A key component of the Capital Assistance Program is a forward looking comprehensive “stress test” that requires an assessment of whether major financial institutions have the capital necessary to continue lending and to absorb the potential losses that could result from a more severe decline in the economy than projected. (Emphasis added.)
The stress test is supposed to indicate which banks are healthy and which aren’t (so they can be fixed or closed). We need this for the reason most of you already know: nobody thinks the banks (meaning, mainly, the big ones) are healthy. The New York Times has a good summary of the situation. Nouriel Roubini thinks U.S. banks are facing another $1 trillion in write-downs. The IMF thinks it’s more like $500 billion. The only people who think the banks are healthy are the bankers themselves:
“Our analysis shows that the banks have varying degrees of solvency and does not reveal that any institution is insolvent,” said Scott Talbott, senior vice president of government affairs at the Financial Services Roundtable, a trade group whose members include the largest banks.
Edward L. Yingling, president of the American Bankers Association, called claims of technical insolvency “speculation by people who have no specific knowledge of bank assets.”
The first reason to ignore Talbott and Yingling is that whenever someone says something, but he would say the exact same thing even if it weren’t true, you should ignore what he says. (When Stan O’Neal said Merrill Lynch was great at risk management, what did you expect him to say? That they sucked?) The second reason is that even if they are right, it doesn’t matter, because no one believes them. The banks don’t face an immediate liquidity crunch because so many of their liabilities are guaranteed by the government: expanded FDIC insurance, guarantees on newly issued debt, the Fed accepting their junk assets as collateral. But even so, as long as people think the banking sector is sick, the economy will continue to stagnate, and the deepening recession will make banking assets worth less and less, until finally the banking sector really is sick. If Talbott and Yingling have some secret knowledge that their banks really are healthy, it won’t help them.

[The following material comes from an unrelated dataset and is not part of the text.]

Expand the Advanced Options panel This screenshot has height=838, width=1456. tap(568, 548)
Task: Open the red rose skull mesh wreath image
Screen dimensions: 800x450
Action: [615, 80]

The stress test theoretically will prove once and for all who is right, and whether the banks can withstand a worst-case scenario (remember, every month the forecasts for the recession are always worse than the previous month). This is a core regulatory function, for two reasons. First, as long as the government is backing up bank liabilities, it has the right to monitor them in order to protect itself; this is what the FDIC does, and why it closes banks when they become insolvent. Second, insofar as the health of the economy as a whole depends on the banking system, all of us, in the form of our government, have the right to know if the banking system is working properly.
When the stress test is applied to Some Big Bank (SBB), it will have one of two outcomes. If the regulators determine that SBB is insolvent and has to be taken over, that would be a good outcome, first because the outcome will be credible to everyone (except maybe Talbott and Yingling), and second because then the government can clean SBB up (that is, transfer the bad assets off its balance sheet) without having to negotiate with anyone. If, however, they determine that SBB is healthy (or can be made healthy with a little extra capital), that could be good or bad. If they just assert it (”believe us, we’ve looked”), then we are right back where we started, because that outcome will have no credibility. Fairly or unfairly, there are already too many people who think that Tim Geithner is in Wall Street’s pocket. The only way to gain credibility in the event that SBB passes would be to publish all the details of the test: details about all of SBB’s assets (including all of the assets that underlie those assets) and all of the assumptions and models that were used in the test. That way independent researchers could come to their own conclusions. Of course, I’m not sure how feasible a stress test on this magnitude itself is, let alone such a massive exercise in transparency, and SBB’s traders would all scream. But I don’t see any other way out.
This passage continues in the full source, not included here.